Entre a ciência e a economia

Perante o dilema da economia, a pressão para a colocar de novo a funcionar e a exigência de salvaguarda da saúde pública, é hora de decisões dramáticas e de consequências imprevisíveis se uma nova vaga epidemiológica vier a ocorrer, o que ninguém pode descartar neste momento.

A ideia de o universo ser infinito, da Terra girar em torno do sol trouxe dissabores aos homens de ciência que tiveram a ousadia de tornar públicas essas suas descobertas. A ciência, por vezes - muitas vezes - está um passo à frente, quando não léguas à frente daquilo que o cidadão comum conhece e receia. Ouvir os homens e mulheres da ciência é fundamental perante o desconhecido, e estamos numa daquelas alturas em que a palavra da ciência é fundamental para definir para onde vamos e, sobretudo, como podemos ir.

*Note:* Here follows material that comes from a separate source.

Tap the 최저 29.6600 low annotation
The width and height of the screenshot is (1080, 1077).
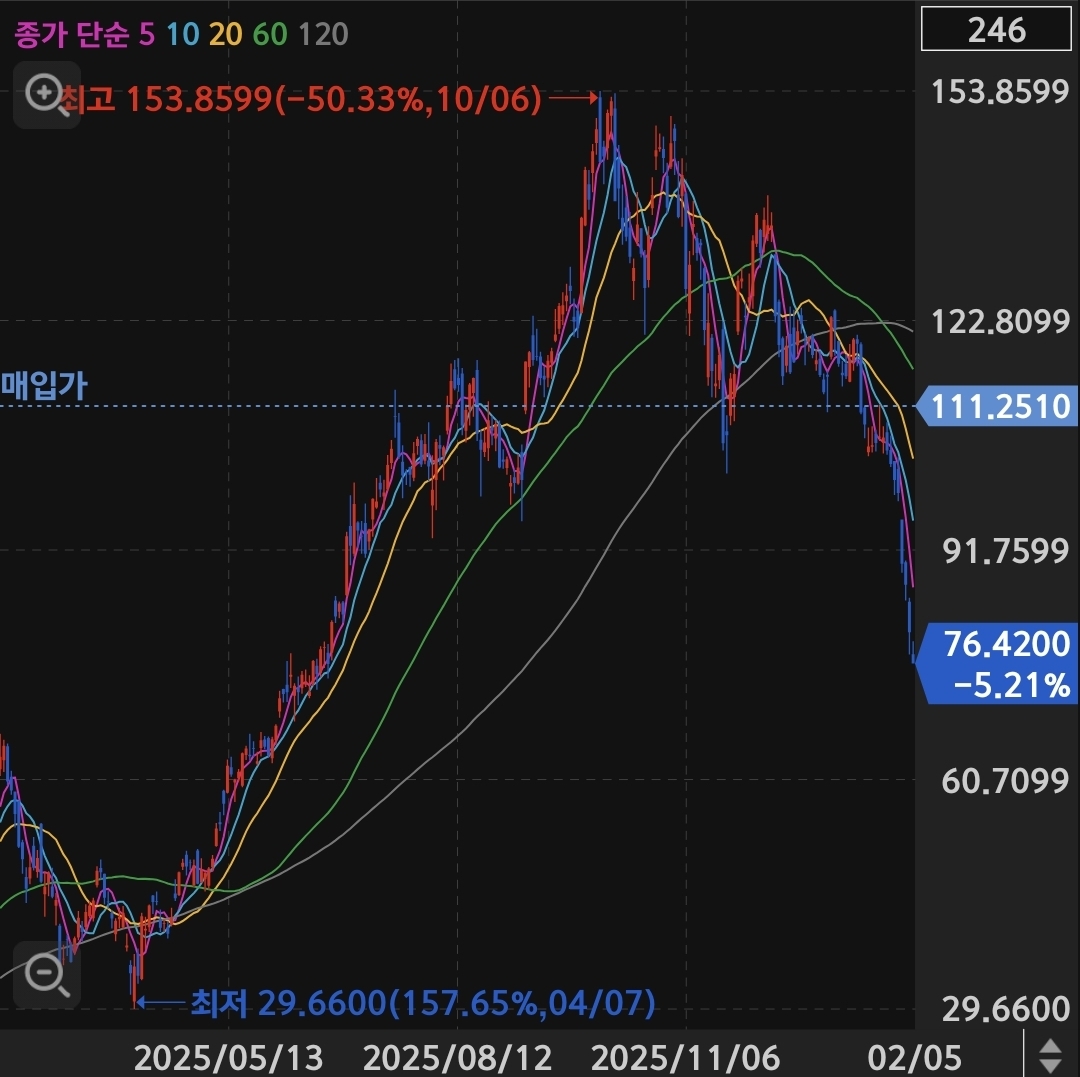(x=422, y=1001)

Recentemente, causou algum escândalo no Reino Unido a revelação no jornal The Guardian dando conta da presença de um político no grupo de sábios que aconselha o governo sobre a pandemia de coronavírus. Várias personalidades do mundo científico insurgiram-se, alguns exigiram mesmo que se tornassem públicas as minutas das conversas, por forma a se entender se houve ou não influência política, e se esse conselheiro especial do primeiro-ministro conseguiu, por exemplo, influenciar o atraso na decisão de confinamento em nome de interesses outros que não os da saúde pública. Porque a ciência não tem cor. Ou não devia ter.

Na Alemanha, Christian Drosten, o cientista que identificou o vírus da SARS em 2003, tornado “o” especialista número um do país, receia uma segunda vaga, mas admite que eles próprios ainda estão cheios de interrogações sobre o que se pode passar em seguida se não se mantiverem os preceitos necessários que a ciência recomenda. O vírus é ainda uma entidade que suscita alguma perplexidade, e há um debate entre os partidários de uma retoma rápida da economia e aqueles que, como Christian Drosten, se inquietam com o levantamento demasiado rápido das restrições.

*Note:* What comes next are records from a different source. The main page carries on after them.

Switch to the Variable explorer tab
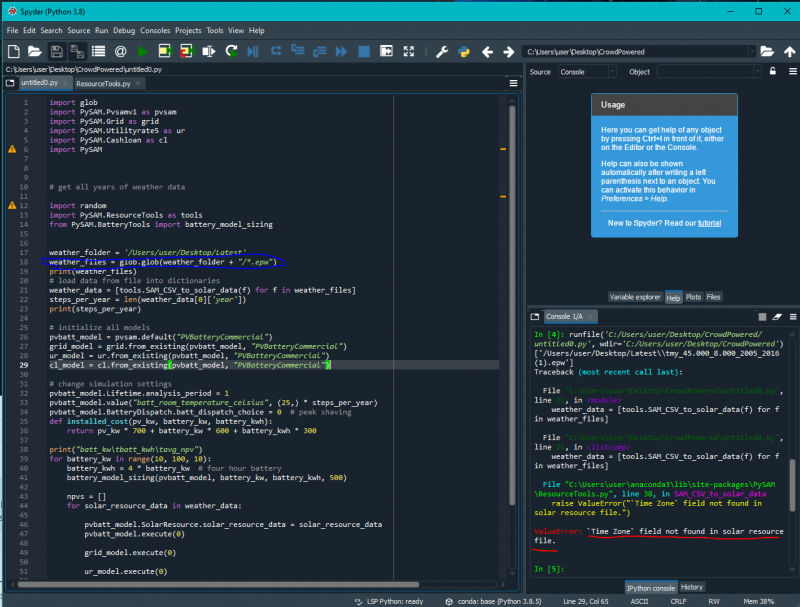Image resolution: width=800 pixels, height=607 pixels. point(635,297)
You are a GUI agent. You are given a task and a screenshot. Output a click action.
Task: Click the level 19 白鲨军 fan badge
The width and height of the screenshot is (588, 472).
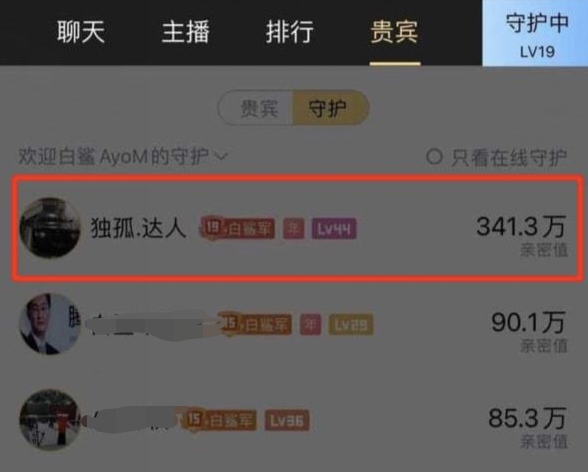[238, 228]
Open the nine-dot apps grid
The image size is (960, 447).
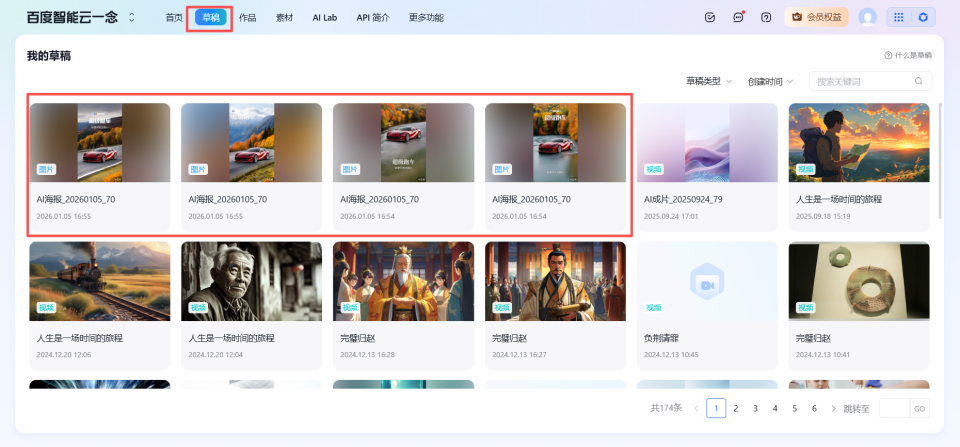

“Pulmões, fígado, rins, coração, nervos… a covid-19, uma doença com múltiplos alvos” é o título de uma reportagem recente no Le Monde, e ela dá a dimensão do que temos ainda de desconhecido diante de nós. A covid-19 não cessa de surpreender.

Em França, o conselho científico que apoia o governo tornou públicas as suas decisões, sendo que nem todas elas foram atendidas pelo executivo. São quatro dezenas de páginas com indicações sobre o que tem de ser “concretizado antes de se iniciar o desconfinamento”, e o exemplo mais emblemático é o que diz respeito ao regresso às aulas.

Considera-se que na população estudantil os riscos de o vírus surgir sob a forma de doença são baixos, mas que o perigo de contágio é muito elevado, pelo que se recomenda que das escolas às universidades tudo se mantenha “encerrado até ao mês de Setembro.” O executivo decidiu de outra forma, e admite o regresso às aulas, embora com algumas modulações.

Quanto ao porte de máscara nos transportes públicos, bem como as medidas de distância social, considerados essenciais pelo conselho científico francês, que chega a admitir que a não verificação dessas normas “possa conduzir a uma retoma incontrolável da epidemia”, o executivo vê-se diante de um quebra-cabeças, pois dificilmente conseguirá criar condições como aquelas que são preconizadas pelos cientistas que os aconselham.

Mas se não cabe aos homens e mulheres da ciência indicar o percurso, porque é preciso pesar outros factores quando se trata de dirigir uma sociedade, desde a sustentabilidade da economia ao peso demográfico, dos desequilíbrios sociais às alterações climáticas, passando até por tensões regionais e internacionais - os vectores que contribuem para a tomada de decisão política são múltiplos - nesta altura de grandes riscos os dados da ciência são determinantes na tomada de decisões sobre o nosso destino colectivo. Macron disse-o claramente em meados de Março, quando referiu que o princípio que o guia para gerir esta crise “é a confiança na ciência. É escutar aquelas e aqueles que sabem.”

Perante o dilema da economia, a pressão para a colocar de novo a funcionar e a exigência de salvaguarda da saúde pública, é hora de decisões dramáticas e de consequências imprevisíveis se uma nova vaga epidemiológica vier a ocorrer, o que ninguém pode descartar neste momento.

Há gestos que cada um de nós pode ter individualmente, por respeito si e aos outros, mas é preciso que governos e empresas criem as condições mínimas para que seja possível ter um ambiente de confiança para se retomar o dia-a-dia. Esse é o grande desafio que têm agora, organizar o espaço público, organizar o trabalho. E não podem falhar.